The Second-preimage Attack to Blockchain Based on the Structure of Merkle Hash Tree

区块链是一种新兴的IT技术,具有去中心化、高效、透明等优势,被广泛认为具有颠覆性的应用前景。而应用场景的广泛性和应用层面的底层性决定了区块链的安全性必须得到保障。Hash函数是保证区块链可用性和安全性的重要基础之一。文章从区块链中的Hash函数角度出发,基于密码分析原理,针对区块链的特有结构和工作流程,利用区块链中Merkle树Hash函数叶子节点的Hash值具有相同地位这一性质,构造一类对已存在区块发起的第二原像攻击。理论分析证明此类第二原像攻击的复杂度低于平凡搜索攻击,在此基础上,描述了基于Hellman原理的攻击实例构造算法。结论表明,Merkle树Hash函数本身的数学结构和区块链交易记录的数据格式是影响区块链安全性的重要因素,今后在设计区块链系统时应当考虑此类因素。

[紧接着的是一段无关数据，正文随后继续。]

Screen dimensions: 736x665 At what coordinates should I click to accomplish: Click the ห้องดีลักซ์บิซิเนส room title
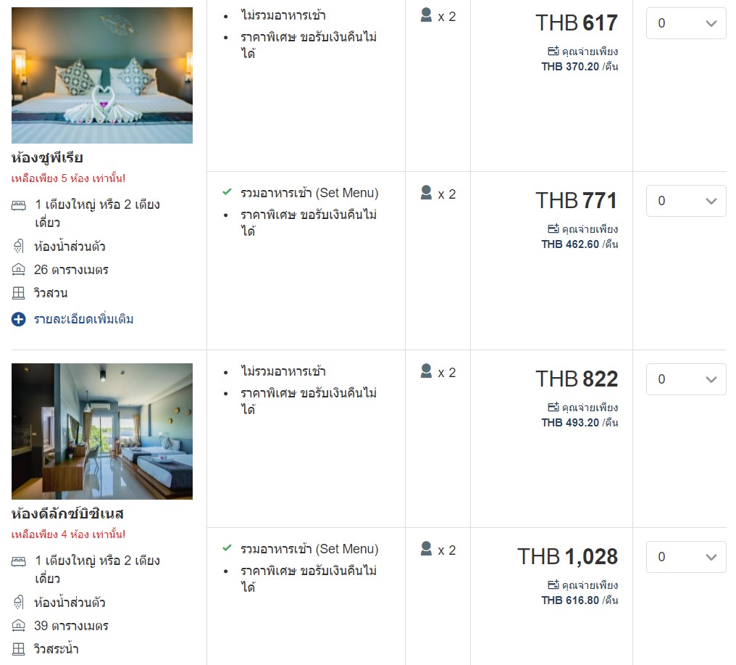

Blockchain technology is a kind of emerging information technology model. It is widely regarded as a promising concept because of its advantages such as decentralization, high efficiency, and transparency. The breadth of application scenarios and the underlying layer of application determine that the security of the blockchain must be guaranteed. Hash functions are one of the most important foundations for providing the blockchain's usability and security. Starting from Hash functions in the blockchain and based on the principle of cryptanalysis, this paper presents a type of second preimage attack on the existing blocks by employing the structure and workflow of the blockchain. Specially, the attack constructed in this paper uses the fact that the Hash values in the leaf nodes of a Merkle tree have the same status. After theoretical analysis of proving that the complexity of such an attack is lower than that of trivial brute-force, the attack's concrete steps based on Hellman's time-memory tradeoff principle are also described. The conclusion of the attack shows that both the mathematical structure of the Hash function itself and data format of blockchain transaction records are important to the security of the blockchain. This should be considered in the future when we design blockchain systems.